## WHAT YOU WILL DO
Print, from the listing below, the lines starting at the line containing "The image size is (944, 546)." and ending at the line containing "You are a GUI", exactly as they stand, and print nothing else.

## THE RECORDS
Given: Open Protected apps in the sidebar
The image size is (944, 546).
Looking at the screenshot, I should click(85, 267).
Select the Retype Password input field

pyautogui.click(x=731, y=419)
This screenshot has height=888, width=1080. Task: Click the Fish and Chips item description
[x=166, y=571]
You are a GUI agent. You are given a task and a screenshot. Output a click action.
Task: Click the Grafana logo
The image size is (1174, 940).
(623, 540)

---

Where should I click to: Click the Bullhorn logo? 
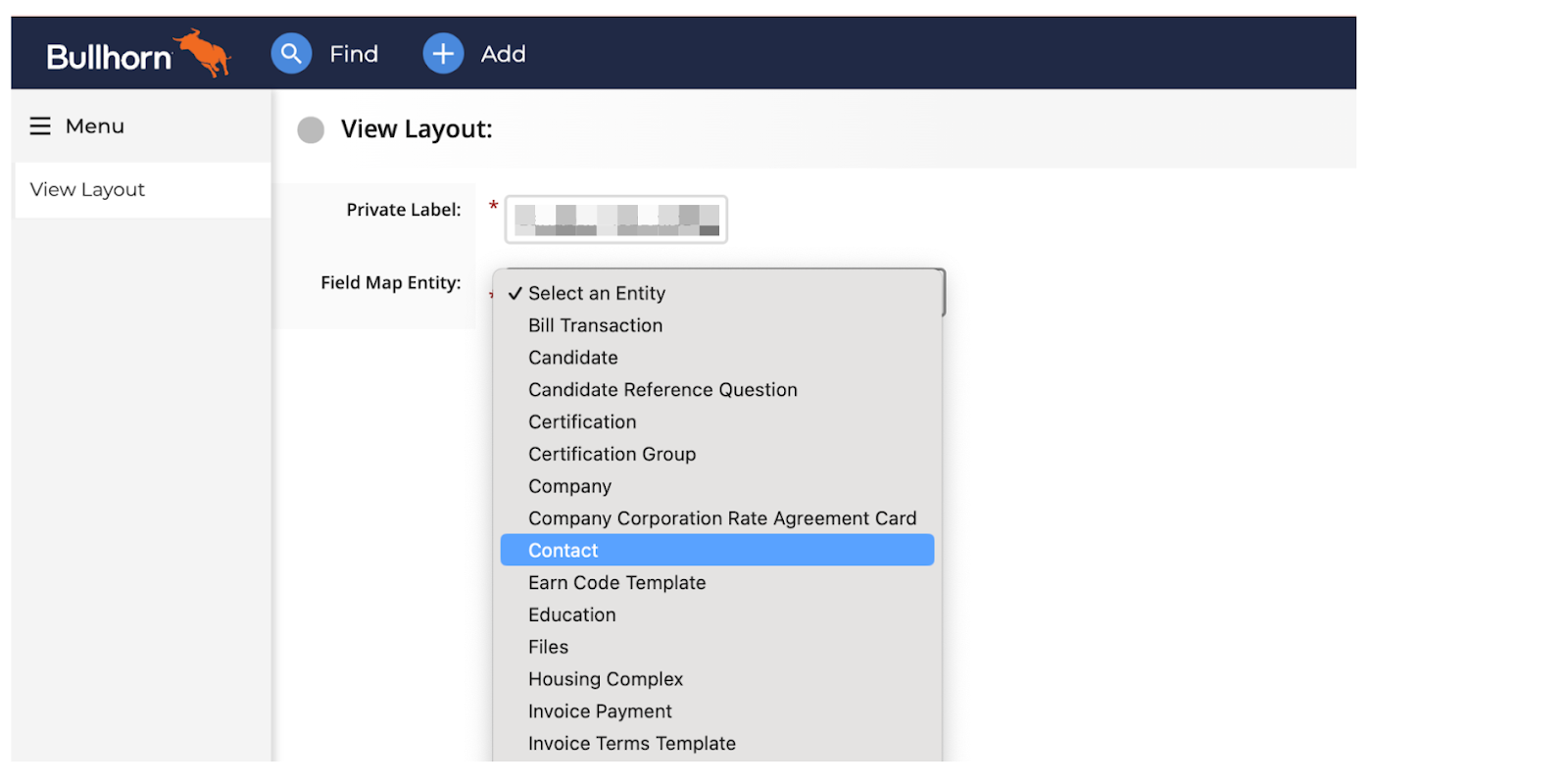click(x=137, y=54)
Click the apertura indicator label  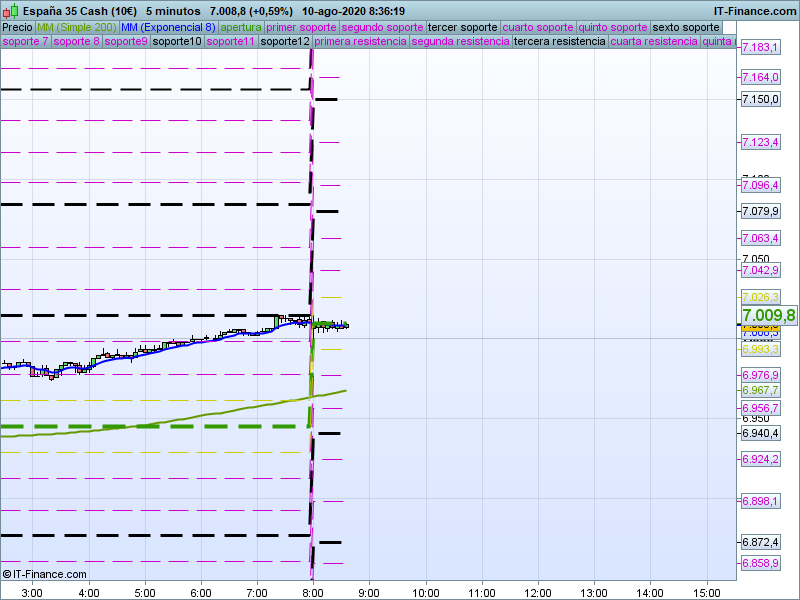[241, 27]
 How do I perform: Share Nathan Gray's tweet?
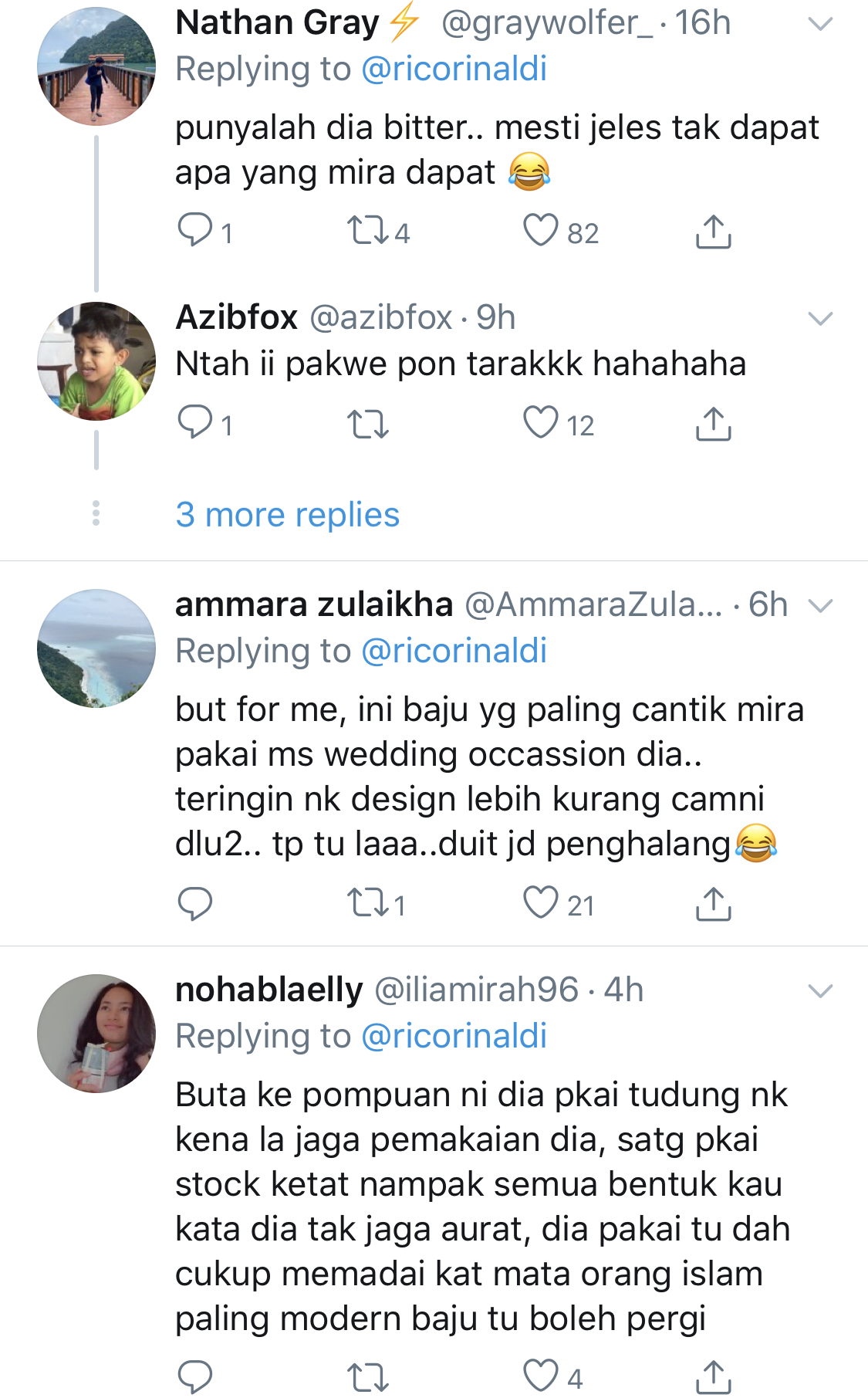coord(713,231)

## THE COMPLETED TASK
The image size is (944, 546).
Looking at the screenshot, I should click(85, 267).
Select the Retype Password input field

pyautogui.click(x=731, y=419)
This screenshot has height=888, width=1080. Task: Click the Fish and Chips item description
[x=166, y=571]
You are a GUI agent. You are given a task and a screenshot. Output a click action.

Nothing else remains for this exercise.